→ PROBLEM STATEMENT
If a line of the records holds the word "رستورانی", copy it out.

MATERIAL FOR THE TASK START

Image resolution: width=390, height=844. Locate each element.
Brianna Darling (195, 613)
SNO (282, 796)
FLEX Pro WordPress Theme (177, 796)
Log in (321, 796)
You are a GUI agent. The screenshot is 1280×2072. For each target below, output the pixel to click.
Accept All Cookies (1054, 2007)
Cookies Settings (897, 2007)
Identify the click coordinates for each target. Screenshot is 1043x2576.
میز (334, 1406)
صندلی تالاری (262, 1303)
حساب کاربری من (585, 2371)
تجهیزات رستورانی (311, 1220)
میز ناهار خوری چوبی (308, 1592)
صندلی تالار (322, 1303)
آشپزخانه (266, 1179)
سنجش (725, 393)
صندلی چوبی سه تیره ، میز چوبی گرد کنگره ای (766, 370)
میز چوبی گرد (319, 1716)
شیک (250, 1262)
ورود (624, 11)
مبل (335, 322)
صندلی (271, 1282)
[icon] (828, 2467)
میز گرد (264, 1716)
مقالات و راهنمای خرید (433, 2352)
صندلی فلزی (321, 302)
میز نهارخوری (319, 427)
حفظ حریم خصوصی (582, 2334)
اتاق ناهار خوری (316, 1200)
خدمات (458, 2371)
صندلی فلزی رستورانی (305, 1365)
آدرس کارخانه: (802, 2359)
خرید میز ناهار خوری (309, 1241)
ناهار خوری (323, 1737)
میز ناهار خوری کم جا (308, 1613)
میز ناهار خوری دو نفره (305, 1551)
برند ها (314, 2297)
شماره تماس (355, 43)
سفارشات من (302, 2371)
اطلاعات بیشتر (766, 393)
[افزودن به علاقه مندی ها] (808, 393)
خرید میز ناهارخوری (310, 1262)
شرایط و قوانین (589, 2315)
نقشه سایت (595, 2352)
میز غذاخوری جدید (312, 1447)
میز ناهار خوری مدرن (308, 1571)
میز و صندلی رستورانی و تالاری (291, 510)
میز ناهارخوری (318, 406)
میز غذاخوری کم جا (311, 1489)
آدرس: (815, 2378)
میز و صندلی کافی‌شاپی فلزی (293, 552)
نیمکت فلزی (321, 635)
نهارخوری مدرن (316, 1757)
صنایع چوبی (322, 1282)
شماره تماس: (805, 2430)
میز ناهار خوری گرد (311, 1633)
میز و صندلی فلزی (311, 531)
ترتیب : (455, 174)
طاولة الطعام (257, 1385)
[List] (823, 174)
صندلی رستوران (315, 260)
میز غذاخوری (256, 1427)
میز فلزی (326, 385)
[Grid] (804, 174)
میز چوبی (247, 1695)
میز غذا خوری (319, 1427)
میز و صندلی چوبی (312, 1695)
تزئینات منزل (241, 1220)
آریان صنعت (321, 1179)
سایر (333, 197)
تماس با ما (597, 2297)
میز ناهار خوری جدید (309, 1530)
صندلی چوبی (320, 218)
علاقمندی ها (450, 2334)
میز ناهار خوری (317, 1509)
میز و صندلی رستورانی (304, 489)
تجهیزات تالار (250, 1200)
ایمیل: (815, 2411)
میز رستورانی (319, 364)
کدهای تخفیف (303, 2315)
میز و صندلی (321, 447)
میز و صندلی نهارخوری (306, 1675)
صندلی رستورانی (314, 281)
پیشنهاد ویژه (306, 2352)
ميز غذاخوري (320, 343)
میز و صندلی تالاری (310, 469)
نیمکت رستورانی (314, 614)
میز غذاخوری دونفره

MATERIAL FOR THE TASK END

→ RESULT BELOW
تجهیزات رستورانی (311, 1220)
صندلی فلزی رستورانی (305, 1365)
میز و صندلی رستورانی و تالاری (291, 510)
میز و صندلی رستورانی (304, 489)
میز رستورانی (319, 364)
صندلی رستورانی (314, 281)
نیمکت رستورانی (314, 614)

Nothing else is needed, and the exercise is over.